Question: Which cannulas do you use for liposuction and why?
Dr. Ueberreiter: During liposuction for re-injection we use the
3.8 mm
stainless steel Rapid Cannula. The reason is that with a 3.5 mm
cannula,the openings are too small so that due to the low
suction pressure of only 0.5
bar, the cannula would get blocked too often. Whereas with a
larger cannula
the fat portions would be too
large. I am interested in harvesting small fragmentized
lumps of fat which is distributed much better in the
target tissue.
Question: What kind of cannulas do you use for re-injecting the
fat?
Dr. Ueberreiter: I use the 2 mm infiltration cannula designed by
ourselves which are part of the BEAULI set.
Question: How much fat
volume can/should you inject into the breast,
and do you over-correct?
Dr. Ueberreiter: Fat cells are very fragile. I like to compare
fat cells with the foam of beer. Imagine you would have to
aspire this foam into a syringe and than inject it somewhere
else that is quite delicate. If you try to over-correct by
applying too much pressure to the fat cells, many of the
adipocytes will burst, thus leading
to a worse result as compared
to the application of too little volume. It
has been proven to be reasonable to
inject just as much as can be taken
up by the breast without filling and
distending the tissue excessively.
Question: Apparently the fat cells
perish after four to six weeks. Does
this mean that you also transplant
stem cells with the BEAULI method?
Dr. Ueberreiter: As a matter of course we do transplant pre-adipocytes,
because otherwise the whole method would not be effective. If
you would only transferre adipocytes without any pre-adipocytes,
after apoptosis of the mature adipocytes your result would be
gone within six weeks.
Question: Are the stem
cells destroyed by the water-jet?
Dr. Ueberreiter: The stem cells are so microscopically small,
that they cannot be damaged by the water-jet. During liposuction
with the waterjet we harvest whole cell clusters of
approximately 50 to 200 adipocytes. Within the tissue structure
and
between the adipocytes are located the fat stem cells which are
not harmed by the water-jet.
Question: Which local anaesthetic do you use and how do you
prepare
the solution?
Dr. Ueberreiter: We use Klein´s tumescent solution, as published
by Klein in 1992 (3) in order to have an internationally
comparable composition. This solution contains 500 mg Lidocaine
per liter, 1 mg Adrenalin and 12.5 ml sodium bicarbonate as a
buffer.
Question: Are local anaesthetics harmful regarding augmentation
and fat cell survival?
Dr. Ueberreiter: We published a study on the influence of local
anaesthetics on the vitality of pre-adipocytes. In this study it
was concluded that the toxicity of local anaesthetics was very
variable, and that a good survival rate of adipocytes is found
for our solution containing the mentioned concentrations.
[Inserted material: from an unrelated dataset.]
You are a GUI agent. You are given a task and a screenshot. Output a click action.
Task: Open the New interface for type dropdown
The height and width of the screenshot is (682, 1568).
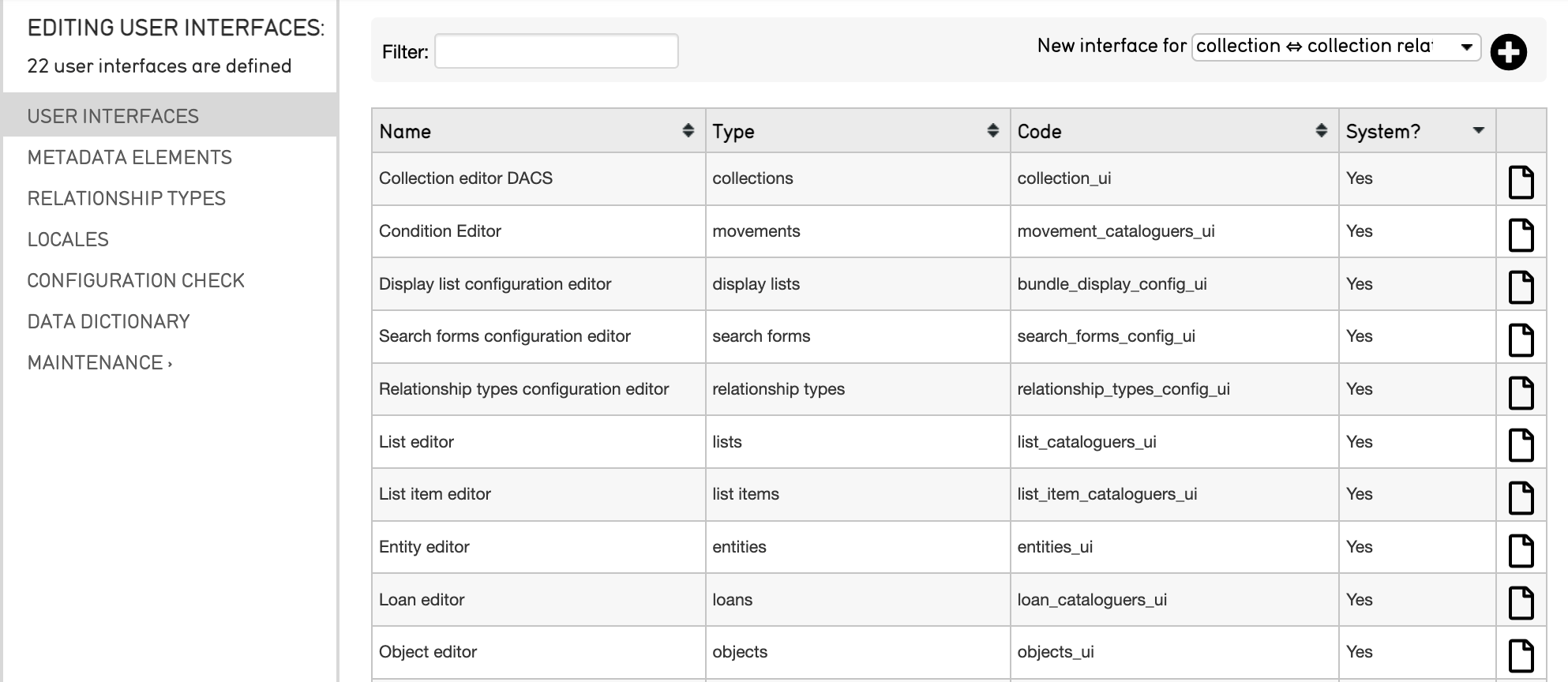(x=1335, y=47)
Question: Do you recommend
warming of the rinsing solution, and
if yes, to which temperature should
it be warmed?
Dr. Ueberreiter: The rinsing solution should definitely be
warmed to body temperature, because fat cells are sensitive to
temperature.
The oil in the fat cells may
congeal at temperatures below 20°C (68°F),
and thus could lead to rupture of the
cell membrane. As a certain cooling
occurs anyway during the
infiltration, it is necessary to warm the solution
before using it. Apart from that it
is much more convenient for the patient instead of being treated
with cold room-temperature solution.
Question: What is your
opinion regarding negative effects of oxygen
and light on the fat cells?
Dr. Ueberreiter: If fat is exposed to oxygen, after several
hours, oxidation
may occur. However, the fat
in the fat cells is protected by the cell membranes so I
do not expect any negative effect from oxygen. A
negative impact of light on fat cells is not known of.
Question: Do you freeze fat
to use it at a later stage?
Dr. Ueberreiter: As mentioned before, the intracellular oil will
congeal below
20°C (68°F). The melting
point may be compared approximately with that
of margarine. When the oil congeals,
the cell membranes break down. If
you freeze and unfreeze the fat you
will get a non-vital fat pulp, possibly
some individual pre-adipocytes would survive, but certainly no
adipocytes.
Question: What do you recommend postoperatively? Compression
bandage, warmth, analgetics?
Dr. Ueberreiter: Postoperatively, the
patient is covered by a warming blanket.
Question: Dr. Ueberreiter, can you briefly summarize the
advantages of
the new BEAULI method?
Dr. Ueberreiter: The advantages lie in the fact that the fat can
be harvested
(liposuction) and transferred (fat grafting) during a
single operation.
The entire procedure takes less than two hours. Furthermore, the
vitality
and the integration rate of the fat cells harvested using this
gentle method
are very good. The entire surgery can be performed on an
outpatient
basis under local anesthesia with light sedation.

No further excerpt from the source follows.